En aquel tiempo, dejó Jesús el territorio de Tiro, pasó por Sidón, camino del lago de Galilea, atravesando la Decápolis. Y le presentaron a un sordo, que, además, apenas podía hablar; y le piden que le imponga las manos. Él, apartándolo de la gente a un lado, le metió los dedos en los oídos y con la saliva le tocó le lengua: Y mirando al cielo, suspiró y le dijo:

— Effetá (esto es, «ábrete»).

Y al momento se le abrieron los oídos, se le soltó la traba de la lengua y hablaba sin dificultad. Él les mandó que no lo dijeran a nadie; pero, cuanto más se lo mandaba, con más insistencia proclaman ellos. Y en el colmo del asombro decían:

— Todo lo ha hecho bien; hace oír a los sordos y hablar a los mudos.
Palabra del Señor

No sabemos si el sordo que apenas podía hablar era judío o pagano. Se presenta a Jesús como una especie de taumaturgo o mago que realiza curaciones.

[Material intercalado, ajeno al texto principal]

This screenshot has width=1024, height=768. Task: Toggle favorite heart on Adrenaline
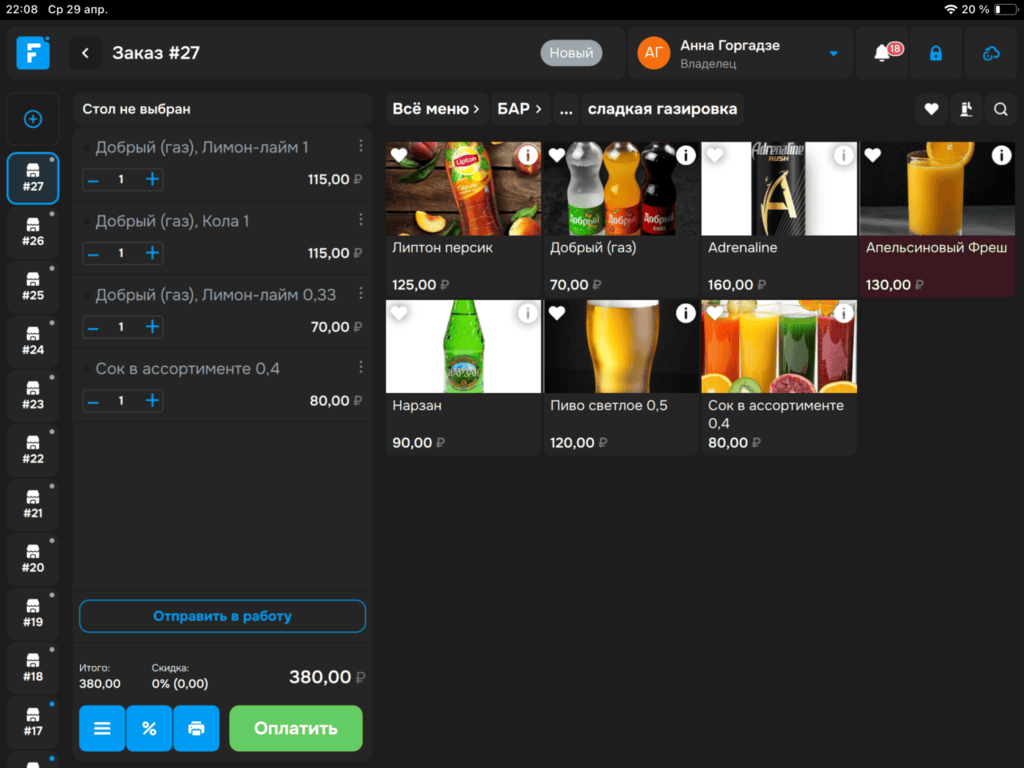point(715,155)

Pero Jesús no es eso: mira al cielo antes de ayudar a aquel pobre hombre. Realiza la curación en nombre de Dios y movido por el poder de la oración. Le dice con fuerza: ¡Ábrete! Le pide que se abra a la fe.

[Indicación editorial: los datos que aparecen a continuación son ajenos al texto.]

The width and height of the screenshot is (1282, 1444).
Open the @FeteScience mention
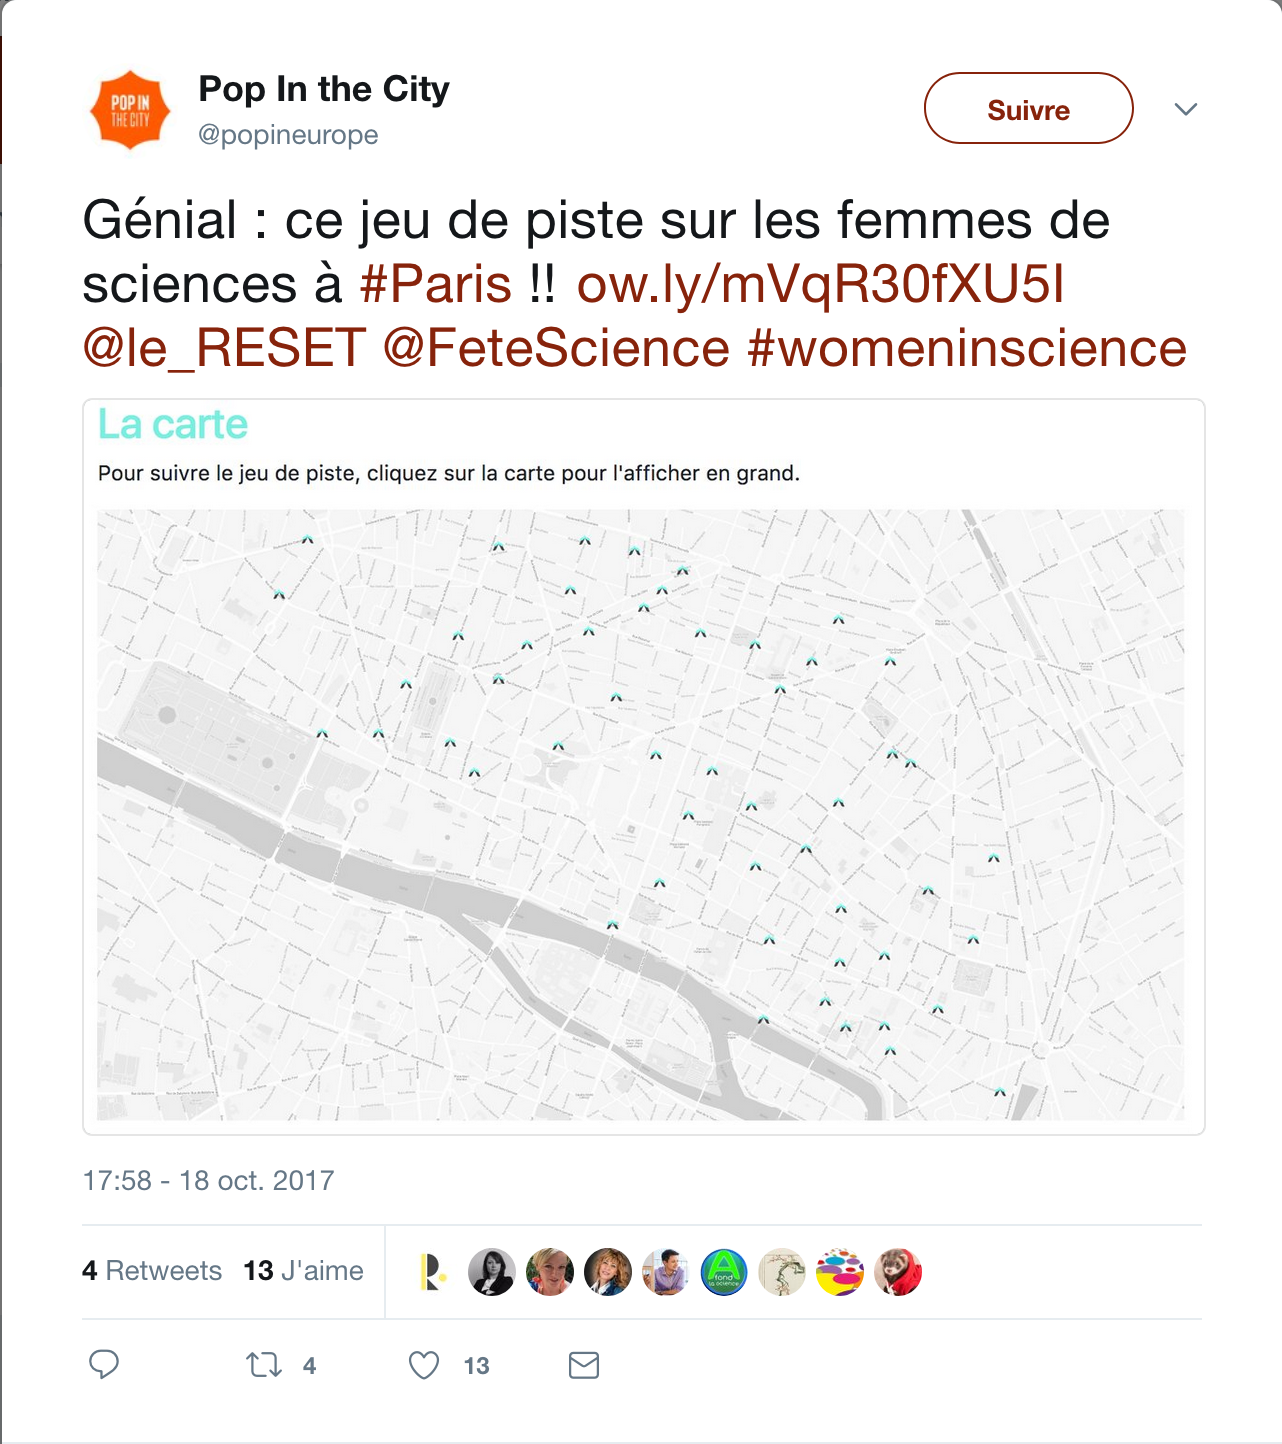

También nosotros necesitamos abrir nuestros ojos y nuestro corazón a Dios y a los hermanos. Necesitamos poner en práctica la compasión y la misericordia.

Ábrete a los que necesitan tu amistad, ábrete al que necesita tu cariño, ábrete al que necesita que alguien le escuche, ábrete al enfermo que espera tu visita en el hospital, ábrete a aquél que está llorando con lágrimas de desaliento y soledad.

También te dice: escucha los gemidos del triste, escucha los lamentos de aquél que la vida trata injustamente, escucha a aquél que ya no puede ni hablar, pero te está diciendo todo con sus gestos.

No seas mudo ni sordo, deja que el Señor abra tu boca y tus oídos. ¡Danos, señor, oídos atentos y lenguas que proclamen tu palabra!